The function is designed to compute the weighted sum of elements in an array after rotating it k positions clockwise. You must determine the maximum value that can be obtained by rotating the array, considering the constraints where n can be as large as 100,000 and the values of the array elements range between -100 and 100.
Examples
Example 1
Input: nums = [4,3,2,6]
Output: 26
F(0) = (0 * 4) + (1 * 3) + (2 * 2) + (3 * 6) = 0 + 3 + 4 + 18 = 25 F(1) = (0 * 6) + (1 * 4) + (2 * 3) + (3 * 2) = 0 + 4 + 6 + 6 = 16 F(2) = (0 * 2) + (1 * 6) + (2 * 4) + (3 * 3) = 0 + 6 + 8 + 9 = 23 F(3) = (0 * 3) + (1 * 2) + (2 * 6) + (3 * 4) = 0 + 2 + 12 + 12 = 26 So the maximum value of F(0), F(1), F(2), F(3) is F(3) = 26.
Example 2
Input: nums = [100]
Output: 0
Example details omitted.
Constraints
- n == nums.length
- 1 <= n <= 105
- -100 <= nums[i] <= 100
Solution Approach
Initial Function Calculation
Start by calculating the first rotation F(0), which involves summing up the array with weights based on the indices. This gives you the initial result and will serve as the base case for further rotations.

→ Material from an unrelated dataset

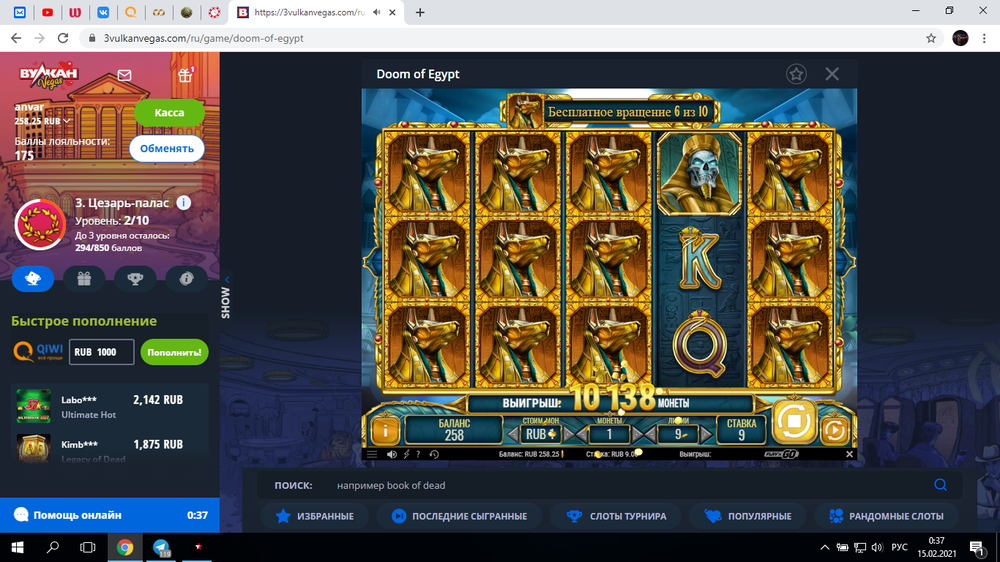This screenshot has width=1000, height=562.
Task: Add Doom of Egypt to favorites star
Action: [796, 74]
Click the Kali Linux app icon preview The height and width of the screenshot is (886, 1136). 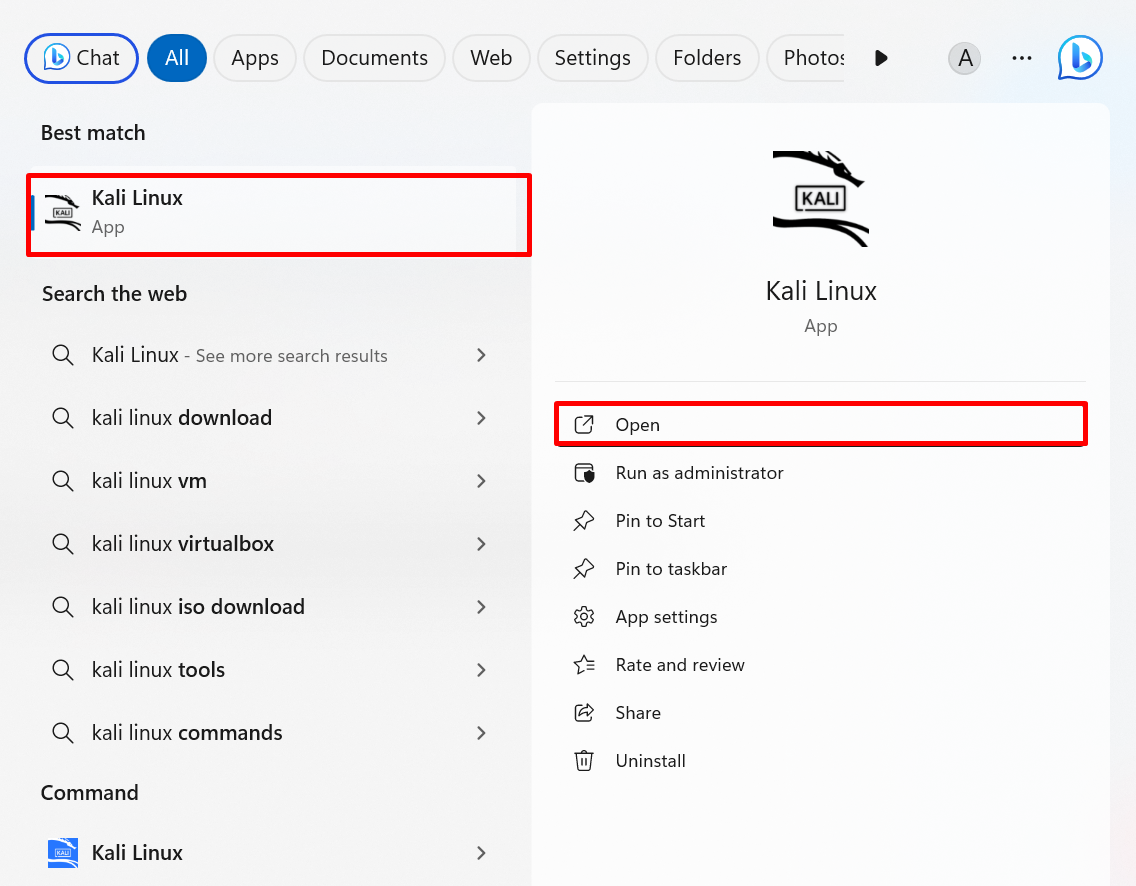[820, 197]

Efficient State Transition
For each subsequent rotation, compute the new function value F(k) from the previous value F(k-1). This is done by adjusting the sum to account for the shift in indices, which can be computed using a dynamic programming approach to avoid recalculating the sum from scratch each time.
Track Maximum Value
Keep track of the maximum value encountered during each iteration of the function. By maintaining the maximum rotation value throughout the process, you ensure the final result is the optimal rotation function value.
Complexity Analysis
| Metric | Value |
|---|---|
| Time | Depends on the final approach |
| Space | Depends on the final approach |
The time complexity depends on how efficiently the rotation function is computed. Using dynamic programming, the time complexity can be reduced to O(n), as each rotation's result is derived from the previous one. The space complexity is O(1) as only a few variables are required to store intermediate values, making it efficient for large input sizes.
What Interviewers Usually Probe
- Look for the candidate's understanding of state transition dynamic programming and its application to rotating arrays.
- Evaluate how well the candidate avoids recalculating the sum for each rotation and instead uses previous results.
- Assess if the candidate can optimize the algorithm to meet the problem's constraints, especially with a time complexity of O(n).
Common Pitfalls or Variants
Common pitfalls
- Failing to utilize dynamic programming, leading to redundant calculations for each rotation.
- Not maintaining the maximum function value during the iterations, which can result in incorrect answers.
- Overcomplicating the solution by recalculating the weighted sum from scratch for each rotation.
Follow-up variants
- Rotate the array k positions to the left instead of the right.
- Consider variations where the array elements are all the same, simplifying the rotation function calculation.
- Change the weights used in the rotation function from simple indices to custom values based on a given formula.
FAQ
What is the primary pattern used in solving the Rotate Function problem?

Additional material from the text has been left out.